No me quedo ahí y entro para conocer la Universidad y, concretamente, su edificio histórico de las Escuelas Mayores. Lo hago a través de una visita guiada —cuesta diez euros— que me lleva por aulas cargadas de historia y que formaron a grandes ilustres. En ellas, fray Luis de León pronunció su famosa frase «como decíamos ayer»; mientras que en el paraninfo, al comienzo de la Guerra Civil española, Miguel de Unamuno dijo: «Venceréis, pero no convenceréis». Una visita agridulce porque la biblioteca barroca, una de las más bellas de España, se tiene que ver a través de un cristal por su gran valor —custodia 785 incunables del s. XV—. Al salir se pueden visitar las Escuelas Menores para ver la popular pintura de El Cielo de Salamanca, pero me quedo con las ganas porque están de obras.
En busca del gran tesoro
De la ranita al astronauta y al dragón con un helado, pues estoy frente a la puerta de Ramos de la Catedral Nueva. Lo siento por quienes pensaban que era una visión del futuro de los renacentistas, pero lo cierto es que fue una idea de uno de los canteranos que participaron en la obra de restauración de la catedral. Particularmente, el rincón que más me gusta está detrás, donde se aprecia cómo ambos edificios están pegados el uno con el otro y, al atardecer, se despegan al teñirse de dorado la torre de la Catedral Nueva. Son auténticas escaleras al cielo que yo misma voy a visitar. La entrada son ocho euros y bien merece la pena, tanto por las vistas como para admirar la belleza de la construcción. Además, en ella te das cuenta cómo ambos templos son uno en esencia y su magnitud te sobrecoge. Eso sí, cuando subas al campanario ten cuidado, porque las campanas replican tan fuerte que el estruendo asusta, y mucho. Ríete de la mascletà...
Al salir me voy hasta el Huerto de Calixto y Melibea para saludar a la Celestina y darme una vuelta bajo la sombra de los árboles y plantas que se enlazan en las estructuras de metal. Me impregno de ese romanticismo y, al salir, regreso sobre mis pasos para ir al palacio de Anaya y buscar las caballerizas. Con cierta dificultad las encuentro y al pasar el umbral descubro una especie de mesón y taberna con la arquitectura propia de las caballerizas. En ellas, los jamelgos comían y, con su calor, calentaban a los estudiantes que vivían arriba. Un lugar perfecto para tomar una tapa y disfrutar de una buena cerveza.
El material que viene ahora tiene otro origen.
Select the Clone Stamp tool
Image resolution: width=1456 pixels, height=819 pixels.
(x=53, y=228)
Una parada que me permite recuperar fuerzas y seguir callejeando para ver la Casa Lis —hoy alberga el museo de Art Nouveau y Art Déco— y bajar al puente romano para revivir esa escena en la que Lázaro de Tormes y su amo inician el viaje por el puente romano, en un extremo del cual se levanta la figura de un verraco. No te quedes en la estampa típica de Salamanca porque pasear por la ribera es todo un lujo. Tanto, que cambio mis planes y decido comer allí mismo una hogaza y algo de jamón de la zona. ¡Qué lujo de comida!
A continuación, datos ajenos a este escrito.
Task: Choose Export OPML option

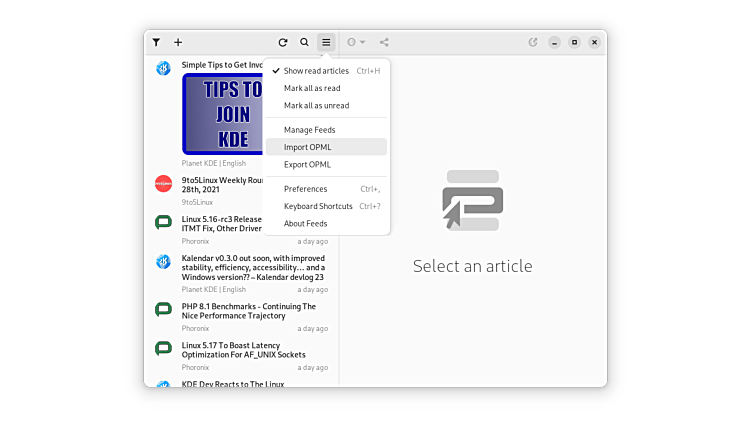Action: [x=307, y=164]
Sigo mis pasos hacia el centro de la ciudad para volver a pasear por esas calles repletas de encanto y admirar la Casa de las Conchas. Lo hago a esta hora por el sol, que realza las conchas, las ventanas góticas, la puerta dintelada… detalles que la convierten en uno de los edificios más bonitos de la ciudad. Se dice que la elección de este elemento es una muestra de amor de Rodrigo Arias Maldonado a su esposa Juana Pimentel (el escudo de su familia estaba formado por barras y conchas) pero lo que más me llama la atención es que corre el rumor de que debajo de una de ellas hay un tesoro… ¿Alguien lo habrá comprobado alguna vez? Si entras, verás que hay una biblioteca pero sube a su segundo piso para ver mi rincón favorito, con las vistas de la Clerecía.
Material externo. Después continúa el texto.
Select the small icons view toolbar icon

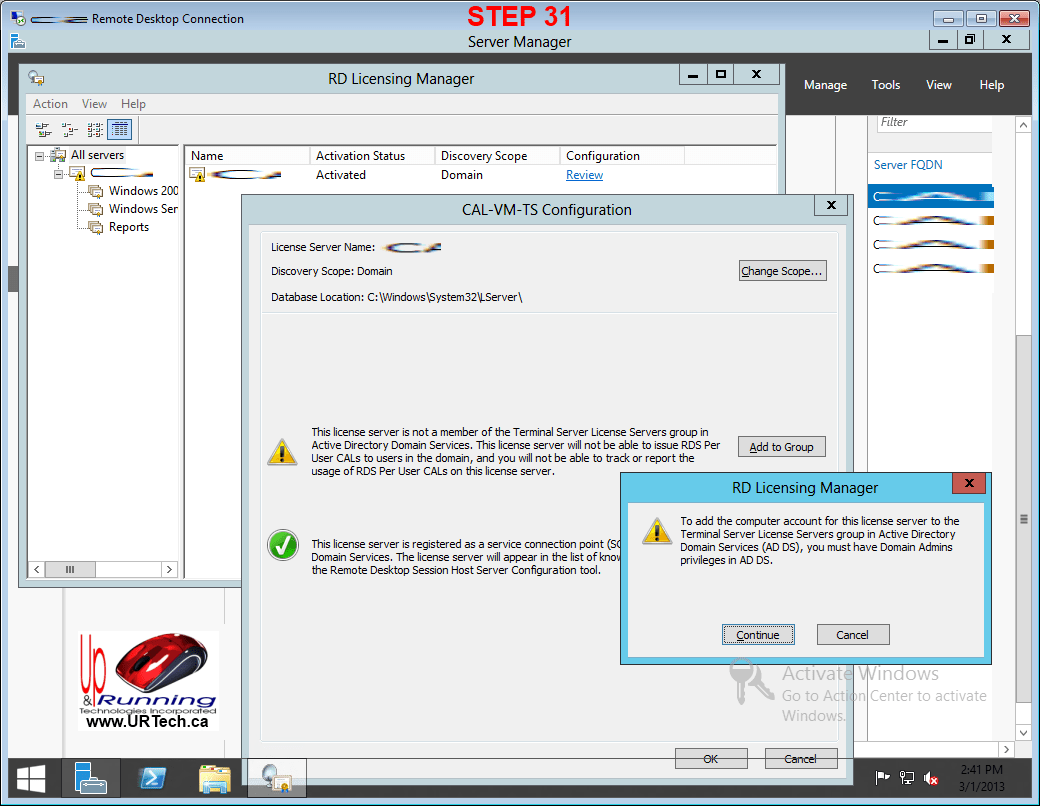[x=69, y=130]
Salamanca, repleta de leyendas
Salamanca es una ciudad para pasearla de arriba a abajo, regresando a las mismas calles en las que ya has estado porque su gente y la luz la transforman por completo. Así lo hago hasta que llega la hora de cenar —¡qué bien se come en esta ciudad!—. En vez de irme al alojamiento decido dar una vuelta por sus calles iluminadas con la luz tenue de las farolas, alargando las sombras de las pocas personas que hay y sumiéndome en un aura de misterio. Pasos que parecen retumbar en mi imaginación y alimentar ciertas historias que han llegado a nuestros días, como la de la Casa de las Muertes, donde muchos residentes han muerto en trágicos sucesos o extrañas circunstancias. O en la Cueva de Salamanca, mandada tapiar por orden de Isabel la Católica pero descubierta en los años noventa tras unos trabajos arqueológicos. En la cueva, ubicada bajo la desaparecida iglesia de San Cebrián, el diablo impartía clases de artes oscuras a un número reducido de estudiantes —entre ellos, el marqués de Villena—. Leyendas que vienen a mi mente mientras la ciudad duerme y yo intento captar esa esencia.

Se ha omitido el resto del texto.